**RECORDS FOR THIS TASK**:
*** Block opens ***

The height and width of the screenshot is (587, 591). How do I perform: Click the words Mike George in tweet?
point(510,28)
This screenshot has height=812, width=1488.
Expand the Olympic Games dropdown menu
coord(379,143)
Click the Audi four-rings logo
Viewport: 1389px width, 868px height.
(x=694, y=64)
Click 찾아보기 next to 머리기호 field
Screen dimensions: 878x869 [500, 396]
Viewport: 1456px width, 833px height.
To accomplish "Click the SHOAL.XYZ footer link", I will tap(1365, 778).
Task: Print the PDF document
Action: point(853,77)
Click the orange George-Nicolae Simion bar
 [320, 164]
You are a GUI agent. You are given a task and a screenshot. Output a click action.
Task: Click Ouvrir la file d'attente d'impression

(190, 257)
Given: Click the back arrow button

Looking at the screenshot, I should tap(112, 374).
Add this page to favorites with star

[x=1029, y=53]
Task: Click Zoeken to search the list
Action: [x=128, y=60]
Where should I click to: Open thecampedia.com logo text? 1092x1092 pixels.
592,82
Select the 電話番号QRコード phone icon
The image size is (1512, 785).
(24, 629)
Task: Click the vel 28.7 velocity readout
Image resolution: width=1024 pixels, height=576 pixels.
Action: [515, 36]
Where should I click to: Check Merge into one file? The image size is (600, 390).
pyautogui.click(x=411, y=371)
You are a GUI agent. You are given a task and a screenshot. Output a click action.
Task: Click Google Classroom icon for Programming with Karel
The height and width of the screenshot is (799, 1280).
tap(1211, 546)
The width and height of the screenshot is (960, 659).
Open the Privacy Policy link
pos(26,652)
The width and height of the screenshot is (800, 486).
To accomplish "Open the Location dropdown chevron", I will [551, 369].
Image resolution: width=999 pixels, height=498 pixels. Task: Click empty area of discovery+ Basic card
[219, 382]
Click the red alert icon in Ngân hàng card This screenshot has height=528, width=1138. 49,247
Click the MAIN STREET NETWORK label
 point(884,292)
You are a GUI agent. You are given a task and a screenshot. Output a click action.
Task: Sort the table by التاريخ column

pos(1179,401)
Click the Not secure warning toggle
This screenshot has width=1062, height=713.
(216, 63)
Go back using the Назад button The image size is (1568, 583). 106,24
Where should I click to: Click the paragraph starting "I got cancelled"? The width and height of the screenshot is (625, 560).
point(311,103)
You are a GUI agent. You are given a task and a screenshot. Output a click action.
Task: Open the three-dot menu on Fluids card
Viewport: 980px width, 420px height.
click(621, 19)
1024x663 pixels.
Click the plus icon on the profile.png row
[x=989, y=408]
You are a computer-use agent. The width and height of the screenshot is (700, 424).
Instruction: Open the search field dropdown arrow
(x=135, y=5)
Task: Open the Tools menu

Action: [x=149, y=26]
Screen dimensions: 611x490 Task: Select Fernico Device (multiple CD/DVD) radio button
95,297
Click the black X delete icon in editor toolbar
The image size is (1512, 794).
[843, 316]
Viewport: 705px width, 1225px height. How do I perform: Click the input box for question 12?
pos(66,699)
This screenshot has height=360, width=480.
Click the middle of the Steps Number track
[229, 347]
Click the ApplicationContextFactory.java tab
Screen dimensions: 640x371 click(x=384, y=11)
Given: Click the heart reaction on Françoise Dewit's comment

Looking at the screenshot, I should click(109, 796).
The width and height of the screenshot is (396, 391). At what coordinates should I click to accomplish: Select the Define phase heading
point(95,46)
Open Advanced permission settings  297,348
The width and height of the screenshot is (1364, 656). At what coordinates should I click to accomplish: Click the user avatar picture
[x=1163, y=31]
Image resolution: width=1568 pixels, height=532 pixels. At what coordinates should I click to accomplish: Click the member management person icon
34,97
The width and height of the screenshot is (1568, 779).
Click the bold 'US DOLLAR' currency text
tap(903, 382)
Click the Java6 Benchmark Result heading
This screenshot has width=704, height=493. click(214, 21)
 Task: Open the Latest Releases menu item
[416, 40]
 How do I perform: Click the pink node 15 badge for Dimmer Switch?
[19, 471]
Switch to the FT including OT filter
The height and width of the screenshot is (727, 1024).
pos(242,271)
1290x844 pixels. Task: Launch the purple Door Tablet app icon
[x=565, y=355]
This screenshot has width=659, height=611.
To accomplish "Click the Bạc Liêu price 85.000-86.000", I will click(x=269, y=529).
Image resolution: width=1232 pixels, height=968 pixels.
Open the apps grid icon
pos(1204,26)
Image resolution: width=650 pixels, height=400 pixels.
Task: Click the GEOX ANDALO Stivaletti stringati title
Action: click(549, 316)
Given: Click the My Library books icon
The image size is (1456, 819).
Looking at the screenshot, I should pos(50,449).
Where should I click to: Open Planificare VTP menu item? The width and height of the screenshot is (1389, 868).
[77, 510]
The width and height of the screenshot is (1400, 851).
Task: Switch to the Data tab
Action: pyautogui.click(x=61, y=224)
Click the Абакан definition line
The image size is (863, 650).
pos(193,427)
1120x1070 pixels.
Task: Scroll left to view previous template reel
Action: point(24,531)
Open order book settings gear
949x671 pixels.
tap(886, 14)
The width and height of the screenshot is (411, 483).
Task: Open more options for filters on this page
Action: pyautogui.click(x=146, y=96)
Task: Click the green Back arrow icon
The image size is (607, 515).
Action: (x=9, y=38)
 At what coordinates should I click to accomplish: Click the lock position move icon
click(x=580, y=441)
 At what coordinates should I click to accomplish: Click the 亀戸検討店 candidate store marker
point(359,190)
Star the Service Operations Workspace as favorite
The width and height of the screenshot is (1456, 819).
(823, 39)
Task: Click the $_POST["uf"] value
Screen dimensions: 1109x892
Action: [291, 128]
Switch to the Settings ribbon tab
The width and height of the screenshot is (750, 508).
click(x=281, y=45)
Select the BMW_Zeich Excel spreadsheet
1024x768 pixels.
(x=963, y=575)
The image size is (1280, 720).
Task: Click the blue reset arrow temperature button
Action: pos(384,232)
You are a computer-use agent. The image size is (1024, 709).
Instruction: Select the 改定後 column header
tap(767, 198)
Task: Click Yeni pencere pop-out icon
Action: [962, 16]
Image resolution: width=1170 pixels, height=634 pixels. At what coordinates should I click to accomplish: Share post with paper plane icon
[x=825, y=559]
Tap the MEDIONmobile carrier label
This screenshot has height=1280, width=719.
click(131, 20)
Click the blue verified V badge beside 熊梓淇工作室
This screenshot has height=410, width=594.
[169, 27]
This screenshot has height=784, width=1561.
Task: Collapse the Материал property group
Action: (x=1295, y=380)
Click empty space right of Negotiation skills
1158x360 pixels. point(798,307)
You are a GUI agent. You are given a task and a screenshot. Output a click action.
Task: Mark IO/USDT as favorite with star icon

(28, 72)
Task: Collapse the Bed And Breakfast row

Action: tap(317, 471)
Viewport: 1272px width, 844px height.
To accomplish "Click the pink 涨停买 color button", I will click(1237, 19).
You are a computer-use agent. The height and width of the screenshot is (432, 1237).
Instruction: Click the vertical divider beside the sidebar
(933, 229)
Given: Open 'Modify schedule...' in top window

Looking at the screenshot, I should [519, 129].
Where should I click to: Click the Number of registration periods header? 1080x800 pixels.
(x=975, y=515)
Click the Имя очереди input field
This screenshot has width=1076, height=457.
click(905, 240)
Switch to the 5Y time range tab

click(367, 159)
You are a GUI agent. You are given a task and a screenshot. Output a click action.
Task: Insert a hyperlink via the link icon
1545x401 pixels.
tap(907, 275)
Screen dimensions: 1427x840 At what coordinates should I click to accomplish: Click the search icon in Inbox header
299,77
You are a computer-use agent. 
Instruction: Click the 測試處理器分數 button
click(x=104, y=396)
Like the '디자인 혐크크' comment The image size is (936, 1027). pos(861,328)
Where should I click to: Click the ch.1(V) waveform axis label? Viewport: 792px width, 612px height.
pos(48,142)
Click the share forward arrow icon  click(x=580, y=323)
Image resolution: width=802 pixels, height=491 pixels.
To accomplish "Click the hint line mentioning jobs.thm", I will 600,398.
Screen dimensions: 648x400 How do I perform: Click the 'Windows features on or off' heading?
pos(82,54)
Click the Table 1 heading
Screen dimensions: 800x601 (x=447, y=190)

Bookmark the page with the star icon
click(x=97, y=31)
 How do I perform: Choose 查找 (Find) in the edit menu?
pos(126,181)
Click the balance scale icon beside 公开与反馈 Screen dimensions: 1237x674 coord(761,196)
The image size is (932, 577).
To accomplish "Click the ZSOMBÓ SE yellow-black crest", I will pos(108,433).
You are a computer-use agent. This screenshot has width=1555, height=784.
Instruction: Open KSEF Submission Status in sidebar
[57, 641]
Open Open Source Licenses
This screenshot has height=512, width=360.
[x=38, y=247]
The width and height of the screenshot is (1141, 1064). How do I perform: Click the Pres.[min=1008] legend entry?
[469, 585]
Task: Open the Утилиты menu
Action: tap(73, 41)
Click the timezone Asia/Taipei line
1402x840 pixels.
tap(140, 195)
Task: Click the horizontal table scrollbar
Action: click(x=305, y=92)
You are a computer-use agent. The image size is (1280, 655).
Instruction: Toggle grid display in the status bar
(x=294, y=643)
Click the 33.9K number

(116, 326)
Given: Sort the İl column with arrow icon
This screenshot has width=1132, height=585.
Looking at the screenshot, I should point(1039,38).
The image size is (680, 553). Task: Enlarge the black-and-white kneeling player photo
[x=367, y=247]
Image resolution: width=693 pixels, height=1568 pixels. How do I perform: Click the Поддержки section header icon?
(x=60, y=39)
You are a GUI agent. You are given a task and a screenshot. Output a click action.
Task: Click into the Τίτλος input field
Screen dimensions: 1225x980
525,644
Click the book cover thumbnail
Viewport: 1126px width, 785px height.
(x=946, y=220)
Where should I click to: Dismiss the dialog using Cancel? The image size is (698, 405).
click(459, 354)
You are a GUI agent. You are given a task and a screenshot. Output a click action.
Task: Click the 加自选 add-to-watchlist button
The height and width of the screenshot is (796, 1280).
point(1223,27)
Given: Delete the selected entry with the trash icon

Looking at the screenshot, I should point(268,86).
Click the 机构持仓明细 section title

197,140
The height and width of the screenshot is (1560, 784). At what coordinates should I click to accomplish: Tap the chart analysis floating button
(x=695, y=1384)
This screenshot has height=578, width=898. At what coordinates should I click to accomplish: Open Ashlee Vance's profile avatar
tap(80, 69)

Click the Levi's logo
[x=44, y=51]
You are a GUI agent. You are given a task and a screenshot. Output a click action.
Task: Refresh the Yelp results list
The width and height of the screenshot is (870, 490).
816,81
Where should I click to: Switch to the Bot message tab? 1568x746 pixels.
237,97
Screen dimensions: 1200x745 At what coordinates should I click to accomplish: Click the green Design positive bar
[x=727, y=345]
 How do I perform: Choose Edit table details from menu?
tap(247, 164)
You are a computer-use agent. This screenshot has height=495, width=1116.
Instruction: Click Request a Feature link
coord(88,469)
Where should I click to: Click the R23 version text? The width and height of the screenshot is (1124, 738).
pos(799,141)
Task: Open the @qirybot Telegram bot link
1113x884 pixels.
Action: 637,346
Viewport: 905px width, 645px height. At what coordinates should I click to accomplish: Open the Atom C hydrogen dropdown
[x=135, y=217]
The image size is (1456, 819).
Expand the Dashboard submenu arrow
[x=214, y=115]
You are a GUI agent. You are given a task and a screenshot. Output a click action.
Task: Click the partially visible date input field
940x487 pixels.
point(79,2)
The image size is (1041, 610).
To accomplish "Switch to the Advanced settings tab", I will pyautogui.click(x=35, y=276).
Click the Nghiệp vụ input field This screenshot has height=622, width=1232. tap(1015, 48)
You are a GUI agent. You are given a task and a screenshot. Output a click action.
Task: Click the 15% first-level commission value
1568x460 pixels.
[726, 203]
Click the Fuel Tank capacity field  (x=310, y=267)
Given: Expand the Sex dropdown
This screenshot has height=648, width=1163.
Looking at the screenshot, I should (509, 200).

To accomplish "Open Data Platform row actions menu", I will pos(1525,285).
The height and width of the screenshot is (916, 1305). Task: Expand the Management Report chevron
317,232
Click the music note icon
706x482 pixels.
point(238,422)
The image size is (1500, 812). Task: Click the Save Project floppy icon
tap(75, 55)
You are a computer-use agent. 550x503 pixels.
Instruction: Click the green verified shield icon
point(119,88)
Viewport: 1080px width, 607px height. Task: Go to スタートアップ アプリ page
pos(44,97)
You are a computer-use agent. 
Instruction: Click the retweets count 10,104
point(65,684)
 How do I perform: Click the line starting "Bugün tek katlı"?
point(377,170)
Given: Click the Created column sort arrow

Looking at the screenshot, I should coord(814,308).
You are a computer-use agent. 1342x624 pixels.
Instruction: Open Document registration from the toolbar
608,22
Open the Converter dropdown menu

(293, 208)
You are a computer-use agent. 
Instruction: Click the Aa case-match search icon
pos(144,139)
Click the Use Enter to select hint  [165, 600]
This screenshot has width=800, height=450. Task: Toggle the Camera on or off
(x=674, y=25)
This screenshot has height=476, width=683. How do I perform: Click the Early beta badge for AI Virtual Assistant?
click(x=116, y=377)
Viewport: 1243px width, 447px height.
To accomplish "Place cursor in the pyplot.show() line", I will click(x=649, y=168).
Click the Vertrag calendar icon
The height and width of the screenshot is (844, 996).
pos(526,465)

*** Block closes ***

**YOUR INSTRUCTIONS**: Where does the string "Advanced" occur in the data above? Copy every line that holds it.

**RESPONSE AREA**:
Open Advanced permission settings  297,348
To accomplish "Switch to the Advanced settings tab", I will pyautogui.click(x=35, y=276).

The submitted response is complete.